Composting is the planet's natural recycling program. You add materials from around the house that you used to consider garbage, and they will decompose into feasts for worms and microbes and give you rich soil for your garden. By composting, you're using your waste to create more life. You must learn how to compost correctly, or you'll just be creating a toxic dump in your backyard, but composting is not as daunting as it sounds: you're basically throwing stuff in a bin and mixing it with other stuff, rather than tossing it in the garbage can. Composting does take time, though; it will take between six and twelve months for your composter to produce the dark brown, nearly black material that you can add to the soil in the garden.

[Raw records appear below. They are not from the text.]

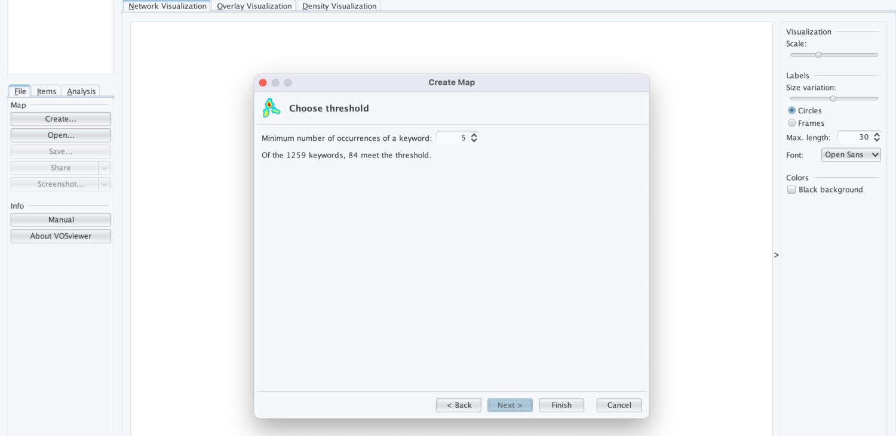Screen dimensions: 896x436
Task: Click the Next button in the dialog
Action: (510, 405)
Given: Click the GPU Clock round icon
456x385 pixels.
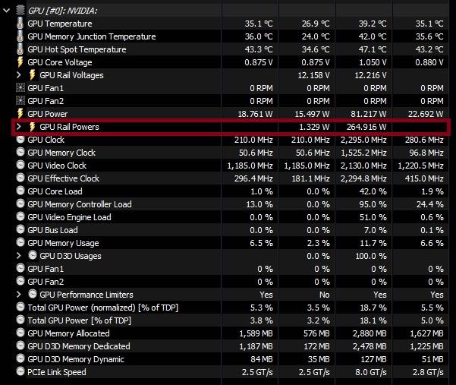Looking at the screenshot, I should tap(20, 140).
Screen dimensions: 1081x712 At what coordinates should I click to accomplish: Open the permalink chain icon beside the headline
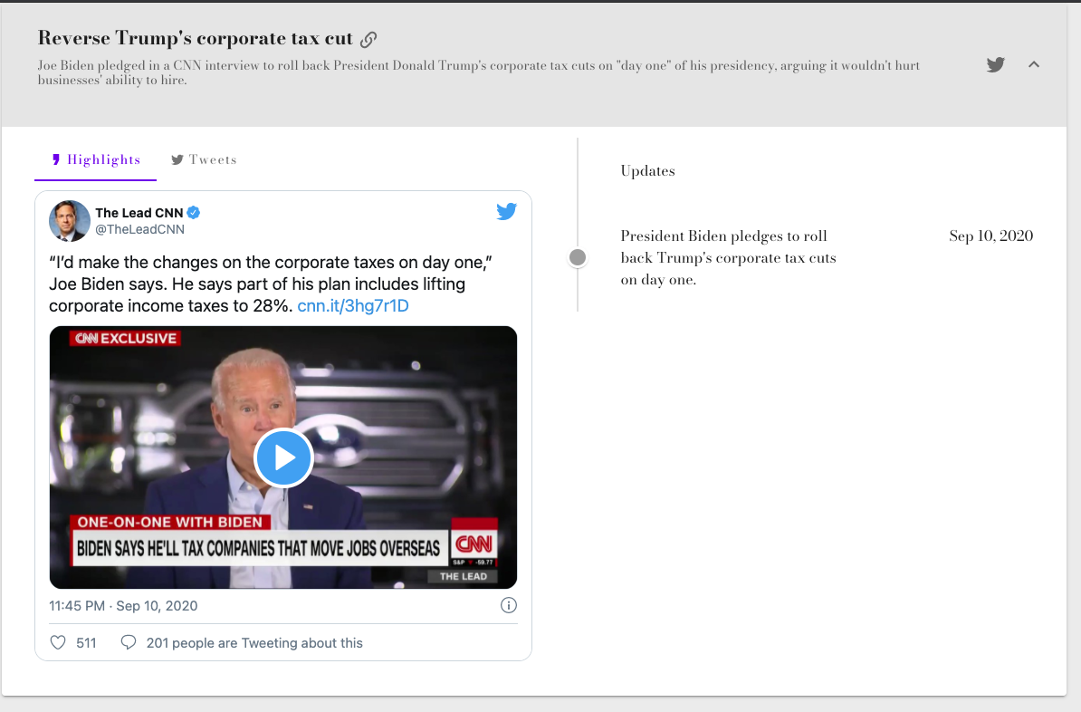[x=368, y=39]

The holiday season is a great source of composting material. Starting a compost pile in the winter isn't ideal, because compost must be kept dry and because you'll have more grass clippings and other greenery in the spring. But if you already compost, the holidays produce plenty of material that can be returned to the life cycle by being composted.
Decide on a composter
Here are some basics to get you started. The first thing you need is a composter, which you can buy or make yourself. There are many on the market: tumblers, grates, bins, pods, even glorified garbage cans. Research the various types online or at a local garden shop and decide which one suits your needs and space requirements; just be sure it has a lid. You also can make a composter with stakes and chicken wire or recycled wooden pallets. Binding, screwing, or wiring four wooden pallets together to make a box creates an easy, functional composter and keeps the pallets out of the landfill. (A local grocery, furniture, or lumber store, or even a large electronics outlet, may be happy to get rid of its old wood pallets.) My composter is a simple wooden box with slats to allow air to circulate.
Choose a location
The next step is choosing a location for your composter. Use a well-drained, level spot, away from walls or wooden fences. If possible, keep the composter away from trees, too, because their roots will seek the moisture and nutrients in your compost pile. You'll need to set aside four or five square feet or one and a half square meters of space; the more space you have, the easier it is to access it.
Once you have your composter set up, it's imperative that you learn how to use it correctly. First, lay down a base layer of branches and twigs about six inches (15 cm) deep. (You can even use a wooden pallet for the base layer.) This will help air circulate under the material you will add to the composter: proportionate layers of brown and green material.